ACTIVITY → With pictures removed, the data below should be returned exactly.

RECORDS FOR THE TASK →
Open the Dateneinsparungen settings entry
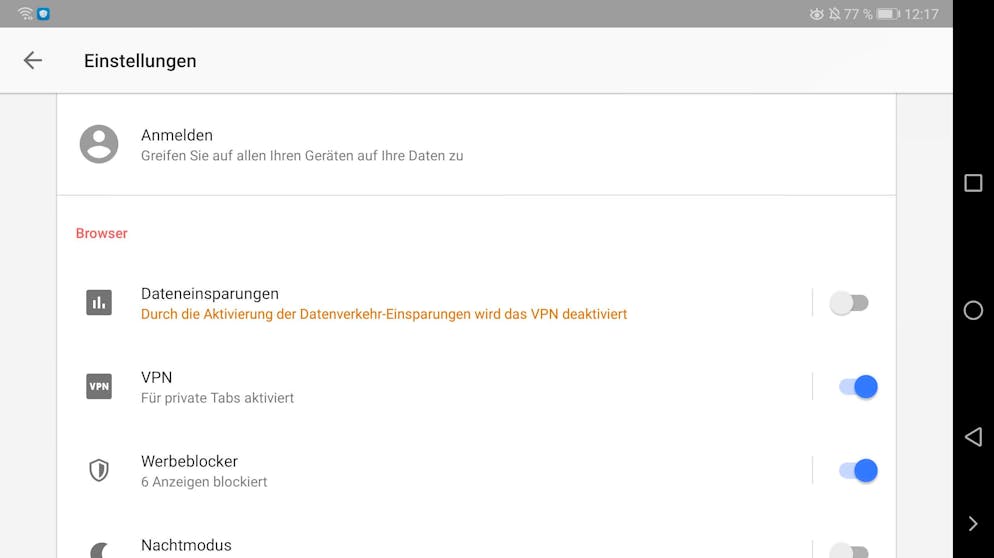Image resolution: width=994 pixels, height=558 pixels. point(210,294)
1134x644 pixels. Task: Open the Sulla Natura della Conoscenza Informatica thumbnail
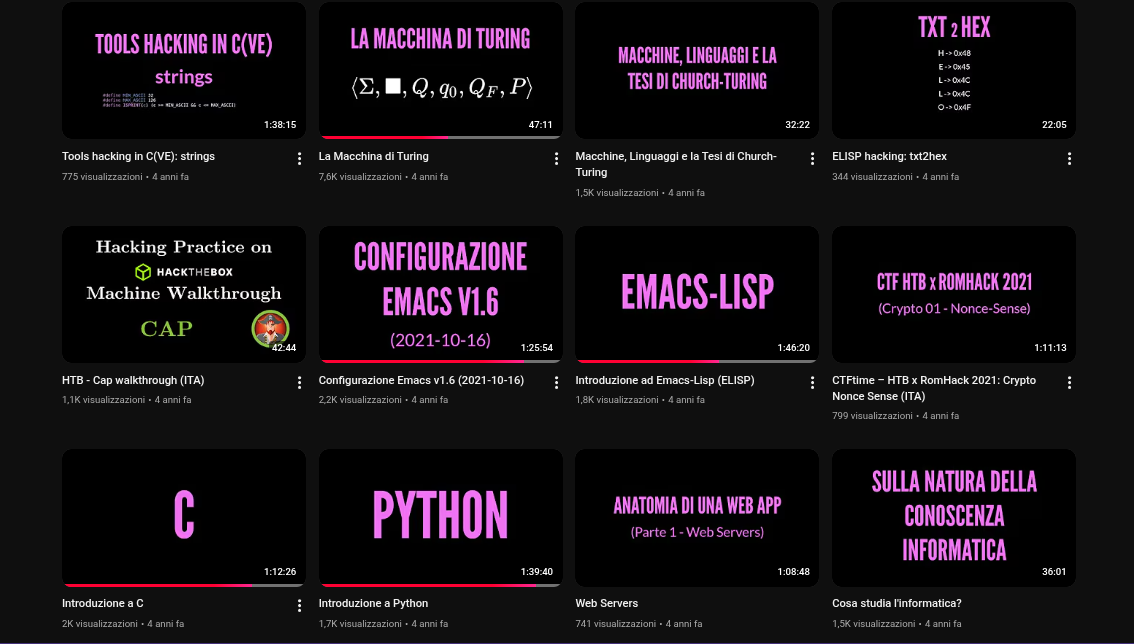tap(953, 517)
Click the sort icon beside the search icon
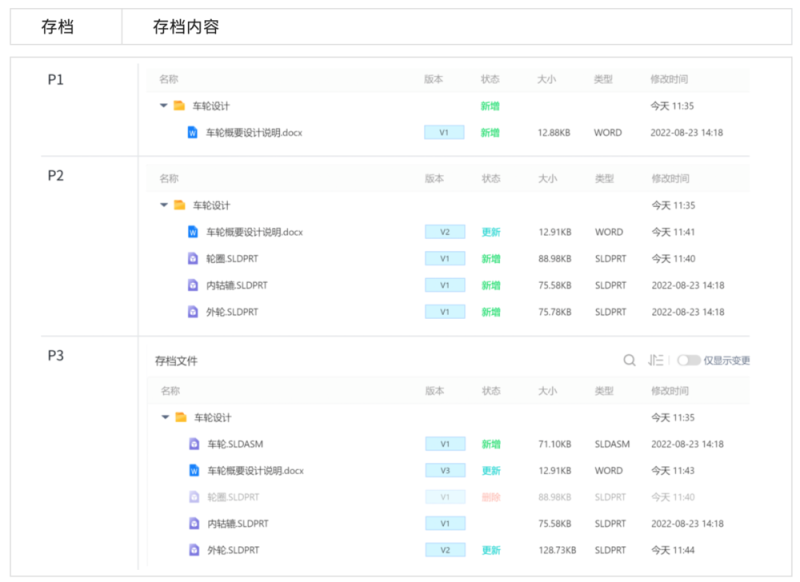Image resolution: width=800 pixels, height=582 pixels. click(x=656, y=360)
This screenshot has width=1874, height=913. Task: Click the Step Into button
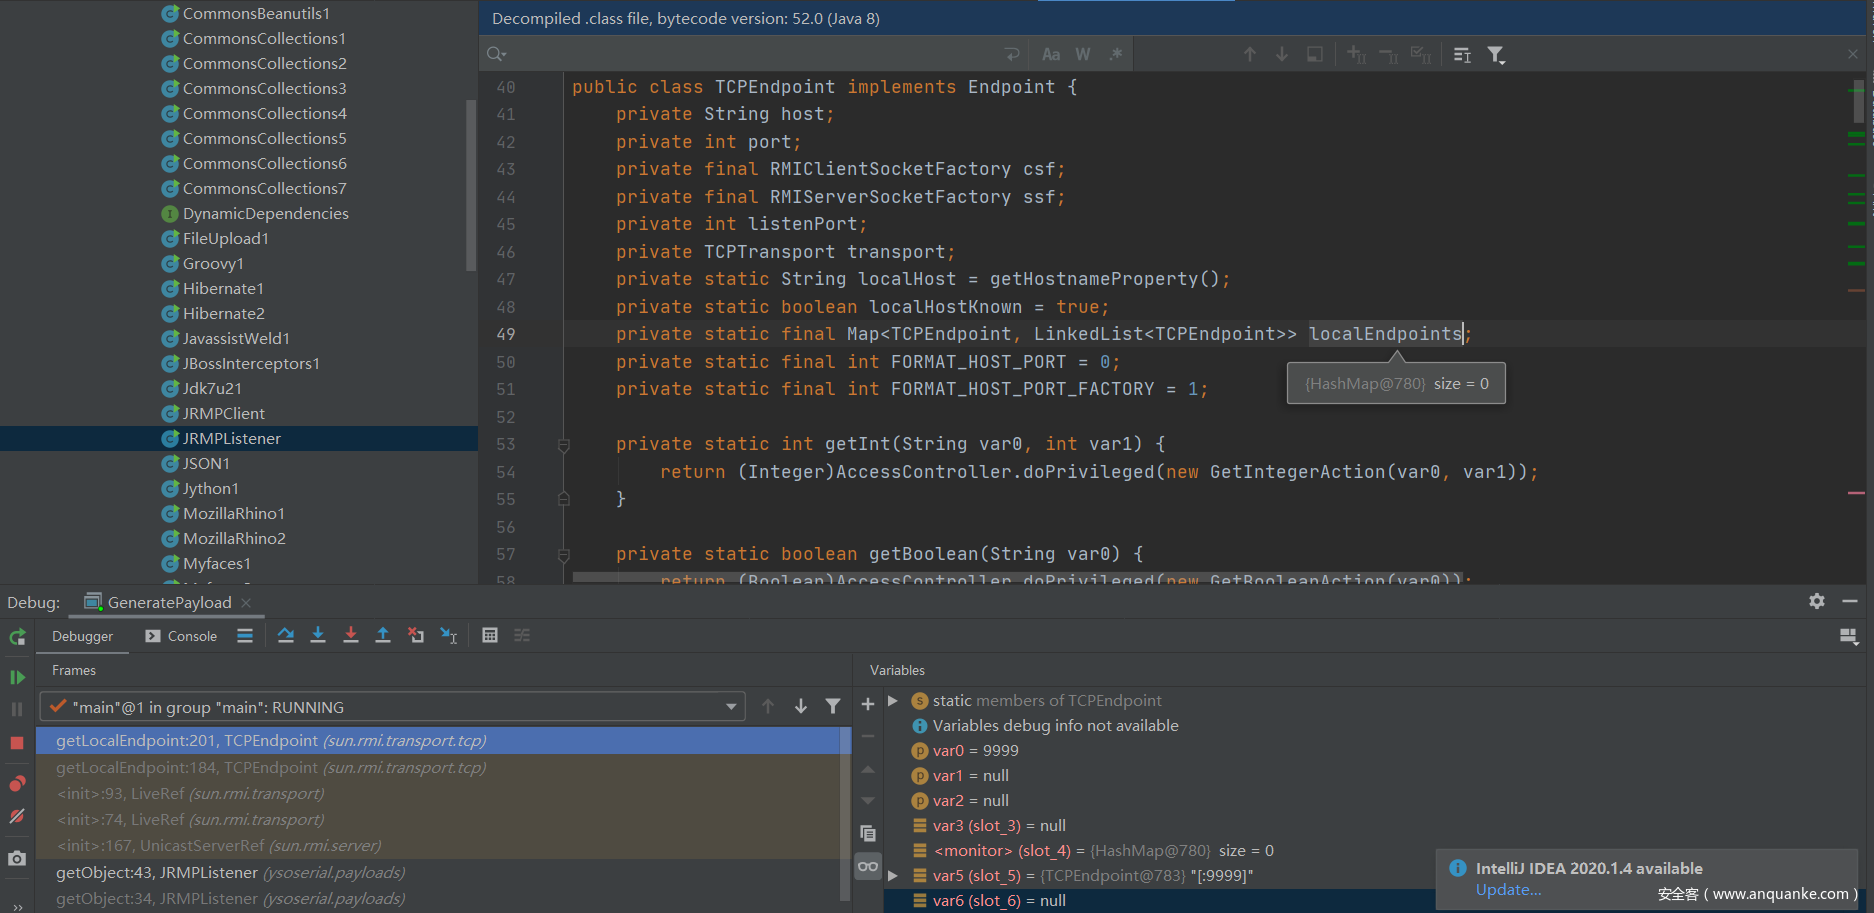tap(318, 636)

RESULT OF THE TASK →
Open the Dateneinsparungen settings entry
Image resolution: width=994 pixels, height=558 pixels. point(210,294)
1134x644 pixels. Task: Open the Sulla Natura della Conoscenza Informatica thumbnail
tap(953, 517)
Click the sort icon beside the search icon
Image resolution: width=800 pixels, height=582 pixels. click(x=656, y=360)
This screenshot has width=1874, height=913. Task: Click the Step Into button
tap(318, 636)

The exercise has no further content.